→ **Extracted data entries**:
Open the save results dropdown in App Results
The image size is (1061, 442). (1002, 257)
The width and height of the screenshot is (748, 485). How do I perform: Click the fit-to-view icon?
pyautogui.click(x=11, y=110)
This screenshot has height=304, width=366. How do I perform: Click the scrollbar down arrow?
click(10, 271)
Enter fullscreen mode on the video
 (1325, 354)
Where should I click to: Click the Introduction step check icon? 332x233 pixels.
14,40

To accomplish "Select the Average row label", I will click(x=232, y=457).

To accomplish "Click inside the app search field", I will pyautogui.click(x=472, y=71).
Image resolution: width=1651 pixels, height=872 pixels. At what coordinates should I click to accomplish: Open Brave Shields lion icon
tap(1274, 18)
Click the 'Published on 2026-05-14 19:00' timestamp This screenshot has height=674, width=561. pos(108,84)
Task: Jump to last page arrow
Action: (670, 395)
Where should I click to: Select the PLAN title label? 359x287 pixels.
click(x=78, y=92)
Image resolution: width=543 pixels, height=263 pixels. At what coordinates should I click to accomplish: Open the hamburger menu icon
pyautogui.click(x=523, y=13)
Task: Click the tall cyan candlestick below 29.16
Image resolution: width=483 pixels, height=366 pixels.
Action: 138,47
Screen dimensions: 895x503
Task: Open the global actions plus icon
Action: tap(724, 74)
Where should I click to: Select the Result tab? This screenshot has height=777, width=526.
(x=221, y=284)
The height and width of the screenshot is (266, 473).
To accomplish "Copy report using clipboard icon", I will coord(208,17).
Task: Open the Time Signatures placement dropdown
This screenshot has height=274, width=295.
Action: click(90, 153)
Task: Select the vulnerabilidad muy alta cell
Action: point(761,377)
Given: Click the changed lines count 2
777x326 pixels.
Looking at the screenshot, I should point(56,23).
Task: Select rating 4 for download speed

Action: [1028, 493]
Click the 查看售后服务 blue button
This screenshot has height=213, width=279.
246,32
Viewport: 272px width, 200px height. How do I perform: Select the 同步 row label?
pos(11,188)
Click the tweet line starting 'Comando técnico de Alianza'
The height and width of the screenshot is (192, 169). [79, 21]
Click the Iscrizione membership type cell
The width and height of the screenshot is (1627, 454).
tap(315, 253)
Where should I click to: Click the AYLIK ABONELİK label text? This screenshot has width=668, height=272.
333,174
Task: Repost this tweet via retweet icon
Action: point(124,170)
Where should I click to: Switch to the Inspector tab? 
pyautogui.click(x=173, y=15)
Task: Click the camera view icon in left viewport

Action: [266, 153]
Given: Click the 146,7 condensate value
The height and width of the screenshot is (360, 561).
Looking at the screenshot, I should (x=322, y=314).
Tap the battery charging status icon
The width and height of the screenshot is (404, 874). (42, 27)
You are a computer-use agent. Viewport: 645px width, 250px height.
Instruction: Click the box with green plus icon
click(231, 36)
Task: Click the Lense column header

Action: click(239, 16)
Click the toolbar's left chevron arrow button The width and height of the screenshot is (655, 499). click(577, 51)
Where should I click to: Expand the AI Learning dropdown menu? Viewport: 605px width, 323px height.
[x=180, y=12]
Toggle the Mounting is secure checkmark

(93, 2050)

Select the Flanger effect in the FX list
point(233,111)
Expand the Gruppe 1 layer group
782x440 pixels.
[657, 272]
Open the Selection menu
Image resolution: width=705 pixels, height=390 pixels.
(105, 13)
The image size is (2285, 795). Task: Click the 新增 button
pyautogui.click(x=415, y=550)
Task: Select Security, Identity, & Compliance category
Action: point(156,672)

→ **REQUIRED WORK**: Each record above is to be reproduced verbatim.

→ **ANSWER SECTION**:
Open the save results dropdown in App Results
The image size is (1061, 442). (1002, 257)
The width and height of the screenshot is (748, 485). How do I perform: Click the fit-to-view icon?
pyautogui.click(x=11, y=110)
This screenshot has height=304, width=366. How do I perform: Click the scrollbar down arrow?
click(10, 271)
Enter fullscreen mode on the video
 (1325, 354)
Where should I click to: Click the Introduction step check icon? 332x233 pixels.
14,40

To accomplish "Select the Average row label", I will click(x=232, y=457).

To accomplish "Click inside the app search field", I will pyautogui.click(x=472, y=71).
Image resolution: width=1651 pixels, height=872 pixels. At what coordinates should I click to accomplish: Open Brave Shields lion icon
tap(1274, 18)
Click the 'Published on 2026-05-14 19:00' timestamp This screenshot has height=674, width=561. pos(108,84)
Task: Jump to last page arrow
Action: (670, 395)
Where should I click to: Select the PLAN title label? 359x287 pixels.
click(x=78, y=92)
Image resolution: width=543 pixels, height=263 pixels. At what coordinates should I click to accomplish: Open the hamburger menu icon
pyautogui.click(x=523, y=13)
Task: Click the tall cyan candlestick below 29.16
Image resolution: width=483 pixels, height=366 pixels.
Action: 138,47
Screen dimensions: 895x503
Task: Open the global actions plus icon
Action: tap(724, 74)
Where should I click to: Select the Result tab? This screenshot has height=777, width=526.
(x=221, y=284)
The height and width of the screenshot is (266, 473).
To accomplish "Copy report using clipboard icon", I will coord(208,17).
Task: Open the Time Signatures placement dropdown
This screenshot has height=274, width=295.
Action: click(90, 153)
Task: Select the vulnerabilidad muy alta cell
Action: point(761,377)
Given: Click the changed lines count 2
777x326 pixels.
Looking at the screenshot, I should point(56,23).
Task: Select rating 4 for download speed

Action: [1028, 493]
Click the 查看售后服务 blue button
This screenshot has height=213, width=279.
246,32
Viewport: 272px width, 200px height. How do I perform: Select the 同步 row label?
pos(11,188)
Click the tweet line starting 'Comando técnico de Alianza'
The height and width of the screenshot is (192, 169). [79, 21]
Click the Iscrizione membership type cell
The width and height of the screenshot is (1627, 454).
tap(315, 253)
Where should I click to: Click the AYLIK ABONELİK label text? This screenshot has width=668, height=272.
333,174
Task: Repost this tweet via retweet icon
Action: point(124,170)
Where should I click to: Switch to the Inspector tab? 
pyautogui.click(x=173, y=15)
Task: Click the camera view icon in left viewport

Action: [266, 153]
Given: Click the 146,7 condensate value
The height and width of the screenshot is (360, 561).
Looking at the screenshot, I should (x=322, y=314).
Tap the battery charging status icon
The width and height of the screenshot is (404, 874). (42, 27)
You are a computer-use agent. Viewport: 645px width, 250px height.
Instruction: Click the box with green plus icon
click(231, 36)
Task: Click the Lense column header

Action: click(239, 16)
Click the toolbar's left chevron arrow button The width and height of the screenshot is (655, 499). click(577, 51)
Where should I click to: Expand the AI Learning dropdown menu? Viewport: 605px width, 323px height.
[x=180, y=12]
Toggle the Mounting is secure checkmark

(93, 2050)

Select the Flanger effect in the FX list
point(233,111)
Expand the Gruppe 1 layer group
782x440 pixels.
[657, 272]
Open the Selection menu
Image resolution: width=705 pixels, height=390 pixels.
(105, 13)
The image size is (2285, 795). Task: Click the 新增 button
pyautogui.click(x=415, y=550)
Task: Select Security, Identity, & Compliance category
Action: point(156,672)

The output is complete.